Required action:
Copy out each line from the material where the word "computer" is found.

Information shown:
□ □ □ □ □
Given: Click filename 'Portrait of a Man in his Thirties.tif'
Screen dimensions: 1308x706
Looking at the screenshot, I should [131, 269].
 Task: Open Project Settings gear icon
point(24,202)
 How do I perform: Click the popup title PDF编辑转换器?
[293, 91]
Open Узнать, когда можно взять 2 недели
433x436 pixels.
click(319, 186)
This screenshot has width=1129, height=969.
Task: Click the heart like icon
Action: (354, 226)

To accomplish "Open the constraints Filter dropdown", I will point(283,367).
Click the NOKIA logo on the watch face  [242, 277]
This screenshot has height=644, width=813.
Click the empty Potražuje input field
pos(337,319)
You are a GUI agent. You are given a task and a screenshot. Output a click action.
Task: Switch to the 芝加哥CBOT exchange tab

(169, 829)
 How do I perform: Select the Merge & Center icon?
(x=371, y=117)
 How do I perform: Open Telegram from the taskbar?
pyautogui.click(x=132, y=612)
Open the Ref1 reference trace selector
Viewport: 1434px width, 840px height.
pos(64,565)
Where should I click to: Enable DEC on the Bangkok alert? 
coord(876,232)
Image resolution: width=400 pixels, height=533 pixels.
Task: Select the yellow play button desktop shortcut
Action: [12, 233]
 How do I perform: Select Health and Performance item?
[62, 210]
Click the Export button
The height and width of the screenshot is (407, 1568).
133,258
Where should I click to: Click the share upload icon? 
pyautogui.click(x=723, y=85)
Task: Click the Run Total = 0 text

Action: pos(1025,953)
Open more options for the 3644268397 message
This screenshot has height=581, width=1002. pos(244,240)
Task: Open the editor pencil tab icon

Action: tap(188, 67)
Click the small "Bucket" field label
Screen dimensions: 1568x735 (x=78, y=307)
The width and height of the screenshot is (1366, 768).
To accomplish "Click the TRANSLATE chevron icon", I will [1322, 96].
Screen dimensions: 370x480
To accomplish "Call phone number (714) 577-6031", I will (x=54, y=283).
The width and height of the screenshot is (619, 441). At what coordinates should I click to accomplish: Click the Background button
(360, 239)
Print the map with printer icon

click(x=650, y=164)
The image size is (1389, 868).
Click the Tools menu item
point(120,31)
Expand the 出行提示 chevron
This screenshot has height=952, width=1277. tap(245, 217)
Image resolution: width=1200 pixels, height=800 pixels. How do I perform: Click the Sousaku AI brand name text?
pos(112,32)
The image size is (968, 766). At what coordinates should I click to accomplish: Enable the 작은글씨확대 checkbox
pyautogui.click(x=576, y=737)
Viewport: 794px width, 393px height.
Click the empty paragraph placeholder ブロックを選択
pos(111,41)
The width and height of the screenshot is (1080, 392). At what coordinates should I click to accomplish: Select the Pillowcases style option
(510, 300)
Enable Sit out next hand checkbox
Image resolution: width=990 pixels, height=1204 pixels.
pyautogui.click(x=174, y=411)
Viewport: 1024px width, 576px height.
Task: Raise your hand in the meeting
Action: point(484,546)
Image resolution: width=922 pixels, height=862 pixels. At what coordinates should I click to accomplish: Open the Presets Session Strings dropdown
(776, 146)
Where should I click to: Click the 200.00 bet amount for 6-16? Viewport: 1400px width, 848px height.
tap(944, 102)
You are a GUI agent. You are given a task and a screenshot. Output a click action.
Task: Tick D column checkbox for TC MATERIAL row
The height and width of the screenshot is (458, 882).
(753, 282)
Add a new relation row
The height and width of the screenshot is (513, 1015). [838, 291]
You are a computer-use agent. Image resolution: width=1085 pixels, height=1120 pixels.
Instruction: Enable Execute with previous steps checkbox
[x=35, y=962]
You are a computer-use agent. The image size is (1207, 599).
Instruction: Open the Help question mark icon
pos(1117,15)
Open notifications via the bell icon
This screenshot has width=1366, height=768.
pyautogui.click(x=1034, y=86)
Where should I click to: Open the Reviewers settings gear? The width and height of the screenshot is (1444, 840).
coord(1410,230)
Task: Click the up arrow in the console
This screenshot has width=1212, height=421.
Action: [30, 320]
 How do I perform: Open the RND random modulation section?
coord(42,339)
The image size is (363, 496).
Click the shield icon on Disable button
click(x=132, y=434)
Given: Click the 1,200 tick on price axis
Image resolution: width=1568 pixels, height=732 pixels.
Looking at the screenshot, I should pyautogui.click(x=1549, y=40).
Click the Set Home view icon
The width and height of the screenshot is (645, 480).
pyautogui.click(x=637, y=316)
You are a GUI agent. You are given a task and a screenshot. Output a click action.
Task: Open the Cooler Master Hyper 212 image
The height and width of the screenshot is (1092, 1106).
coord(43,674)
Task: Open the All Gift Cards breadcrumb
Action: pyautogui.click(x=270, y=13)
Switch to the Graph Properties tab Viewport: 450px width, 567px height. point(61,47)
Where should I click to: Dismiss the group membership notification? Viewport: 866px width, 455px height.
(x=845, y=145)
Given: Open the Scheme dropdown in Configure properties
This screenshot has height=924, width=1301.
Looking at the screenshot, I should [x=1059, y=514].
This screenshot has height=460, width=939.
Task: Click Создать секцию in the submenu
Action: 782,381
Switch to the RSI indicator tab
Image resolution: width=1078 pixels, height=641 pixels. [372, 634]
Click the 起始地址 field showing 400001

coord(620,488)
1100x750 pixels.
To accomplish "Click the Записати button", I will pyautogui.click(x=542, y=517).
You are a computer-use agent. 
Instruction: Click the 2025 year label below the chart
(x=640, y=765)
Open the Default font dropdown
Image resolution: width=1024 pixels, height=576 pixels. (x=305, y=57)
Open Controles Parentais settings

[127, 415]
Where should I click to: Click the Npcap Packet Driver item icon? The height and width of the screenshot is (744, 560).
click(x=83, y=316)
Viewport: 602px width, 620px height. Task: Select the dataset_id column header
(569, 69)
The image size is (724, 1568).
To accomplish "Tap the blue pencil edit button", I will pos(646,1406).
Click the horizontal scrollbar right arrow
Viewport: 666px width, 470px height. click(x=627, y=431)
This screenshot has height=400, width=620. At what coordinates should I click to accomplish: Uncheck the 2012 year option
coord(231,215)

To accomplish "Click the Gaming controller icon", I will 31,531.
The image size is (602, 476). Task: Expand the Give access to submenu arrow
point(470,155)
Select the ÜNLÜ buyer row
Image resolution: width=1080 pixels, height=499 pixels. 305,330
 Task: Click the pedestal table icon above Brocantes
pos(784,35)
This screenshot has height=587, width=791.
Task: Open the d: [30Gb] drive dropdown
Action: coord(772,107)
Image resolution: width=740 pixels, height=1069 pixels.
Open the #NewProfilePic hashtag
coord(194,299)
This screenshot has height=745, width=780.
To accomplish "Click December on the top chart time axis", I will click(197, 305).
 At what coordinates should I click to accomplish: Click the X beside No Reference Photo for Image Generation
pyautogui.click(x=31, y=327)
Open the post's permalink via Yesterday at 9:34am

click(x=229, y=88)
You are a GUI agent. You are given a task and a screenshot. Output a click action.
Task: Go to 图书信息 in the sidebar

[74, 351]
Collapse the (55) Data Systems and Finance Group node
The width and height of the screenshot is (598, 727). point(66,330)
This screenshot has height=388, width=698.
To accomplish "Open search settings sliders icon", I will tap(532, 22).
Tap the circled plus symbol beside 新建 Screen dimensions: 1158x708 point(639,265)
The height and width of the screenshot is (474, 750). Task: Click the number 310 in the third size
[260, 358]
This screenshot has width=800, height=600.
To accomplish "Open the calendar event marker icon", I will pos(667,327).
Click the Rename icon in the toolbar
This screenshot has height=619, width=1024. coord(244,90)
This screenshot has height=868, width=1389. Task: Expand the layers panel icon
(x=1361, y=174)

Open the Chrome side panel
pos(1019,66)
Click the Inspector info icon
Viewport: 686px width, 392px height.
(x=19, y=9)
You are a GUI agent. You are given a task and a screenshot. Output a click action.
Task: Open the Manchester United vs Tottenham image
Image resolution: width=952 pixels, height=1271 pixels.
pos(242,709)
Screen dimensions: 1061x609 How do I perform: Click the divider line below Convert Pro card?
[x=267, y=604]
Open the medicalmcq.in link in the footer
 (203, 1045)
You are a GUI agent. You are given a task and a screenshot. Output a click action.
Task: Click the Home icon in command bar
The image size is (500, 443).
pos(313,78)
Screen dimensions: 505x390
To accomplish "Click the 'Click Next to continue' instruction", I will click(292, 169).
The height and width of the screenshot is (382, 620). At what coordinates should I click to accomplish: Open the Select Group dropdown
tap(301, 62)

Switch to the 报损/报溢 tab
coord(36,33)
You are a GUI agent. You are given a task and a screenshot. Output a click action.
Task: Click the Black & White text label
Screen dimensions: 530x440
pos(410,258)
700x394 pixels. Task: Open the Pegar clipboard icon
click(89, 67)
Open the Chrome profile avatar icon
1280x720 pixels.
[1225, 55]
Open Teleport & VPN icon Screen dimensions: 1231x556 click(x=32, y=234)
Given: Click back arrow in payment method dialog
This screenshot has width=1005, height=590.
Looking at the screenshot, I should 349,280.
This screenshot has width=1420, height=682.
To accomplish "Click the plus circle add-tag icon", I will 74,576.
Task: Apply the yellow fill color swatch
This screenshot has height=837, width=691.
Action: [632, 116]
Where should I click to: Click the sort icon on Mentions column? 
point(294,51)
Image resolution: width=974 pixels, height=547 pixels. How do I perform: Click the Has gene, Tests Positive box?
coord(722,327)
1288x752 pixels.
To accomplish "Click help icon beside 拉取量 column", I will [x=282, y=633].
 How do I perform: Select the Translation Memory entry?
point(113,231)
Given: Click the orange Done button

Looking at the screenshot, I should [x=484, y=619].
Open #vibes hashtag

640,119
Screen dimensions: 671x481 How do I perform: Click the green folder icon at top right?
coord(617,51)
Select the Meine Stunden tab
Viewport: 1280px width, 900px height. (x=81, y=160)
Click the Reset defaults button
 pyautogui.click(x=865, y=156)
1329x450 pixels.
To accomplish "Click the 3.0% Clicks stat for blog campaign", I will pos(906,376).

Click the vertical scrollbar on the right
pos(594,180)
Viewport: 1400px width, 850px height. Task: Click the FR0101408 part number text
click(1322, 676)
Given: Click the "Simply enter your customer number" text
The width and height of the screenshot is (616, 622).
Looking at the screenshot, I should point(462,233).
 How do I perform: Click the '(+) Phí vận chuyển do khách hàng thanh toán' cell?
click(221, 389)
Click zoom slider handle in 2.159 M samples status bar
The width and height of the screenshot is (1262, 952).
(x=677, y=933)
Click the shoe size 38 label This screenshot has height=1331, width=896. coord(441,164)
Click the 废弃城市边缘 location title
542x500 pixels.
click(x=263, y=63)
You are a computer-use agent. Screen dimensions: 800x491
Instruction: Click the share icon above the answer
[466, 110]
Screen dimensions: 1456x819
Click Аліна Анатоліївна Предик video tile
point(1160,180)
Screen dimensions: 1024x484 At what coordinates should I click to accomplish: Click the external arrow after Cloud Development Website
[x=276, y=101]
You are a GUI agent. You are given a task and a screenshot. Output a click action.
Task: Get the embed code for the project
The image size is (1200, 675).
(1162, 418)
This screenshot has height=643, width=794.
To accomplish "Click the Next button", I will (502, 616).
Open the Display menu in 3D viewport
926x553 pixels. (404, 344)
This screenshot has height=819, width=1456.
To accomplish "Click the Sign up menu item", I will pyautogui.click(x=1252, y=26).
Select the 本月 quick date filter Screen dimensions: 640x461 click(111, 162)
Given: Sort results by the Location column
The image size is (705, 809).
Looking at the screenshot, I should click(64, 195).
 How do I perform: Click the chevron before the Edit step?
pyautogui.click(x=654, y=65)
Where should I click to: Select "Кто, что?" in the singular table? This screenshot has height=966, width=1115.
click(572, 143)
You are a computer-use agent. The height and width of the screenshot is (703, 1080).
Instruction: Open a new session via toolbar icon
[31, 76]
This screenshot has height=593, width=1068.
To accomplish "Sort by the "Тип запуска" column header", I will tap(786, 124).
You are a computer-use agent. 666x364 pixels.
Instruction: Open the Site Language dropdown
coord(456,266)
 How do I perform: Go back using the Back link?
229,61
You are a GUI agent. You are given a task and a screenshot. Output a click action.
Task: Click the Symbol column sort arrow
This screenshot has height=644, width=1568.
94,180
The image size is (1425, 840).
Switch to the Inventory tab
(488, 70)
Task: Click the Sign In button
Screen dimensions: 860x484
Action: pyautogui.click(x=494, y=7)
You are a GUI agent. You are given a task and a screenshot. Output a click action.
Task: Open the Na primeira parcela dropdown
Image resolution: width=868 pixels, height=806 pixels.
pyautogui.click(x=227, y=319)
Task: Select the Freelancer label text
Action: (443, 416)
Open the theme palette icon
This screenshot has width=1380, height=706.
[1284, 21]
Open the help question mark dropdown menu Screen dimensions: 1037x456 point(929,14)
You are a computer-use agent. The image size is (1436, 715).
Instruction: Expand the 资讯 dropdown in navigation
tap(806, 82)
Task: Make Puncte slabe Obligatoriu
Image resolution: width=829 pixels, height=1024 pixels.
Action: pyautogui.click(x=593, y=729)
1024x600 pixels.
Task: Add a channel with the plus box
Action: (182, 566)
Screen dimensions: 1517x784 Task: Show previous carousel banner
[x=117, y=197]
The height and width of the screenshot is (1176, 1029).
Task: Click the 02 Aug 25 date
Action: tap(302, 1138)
□ □ □ □ □
Answer below:
You are a computer-use agent. Image resolution: width=1085 pixels, height=1120 pixels.
You are a computer-use agent. The image size is (1207, 599).
You are a computer-use agent. 
You are a computer-use agent. Screen dimensions: 800x491
You are a computer-use agent. The height and width of the screenshot is (703, 1080).
You are a computer-use agent. 666x364 pixels.
You are a computer-use agent. The image size is (1436, 715).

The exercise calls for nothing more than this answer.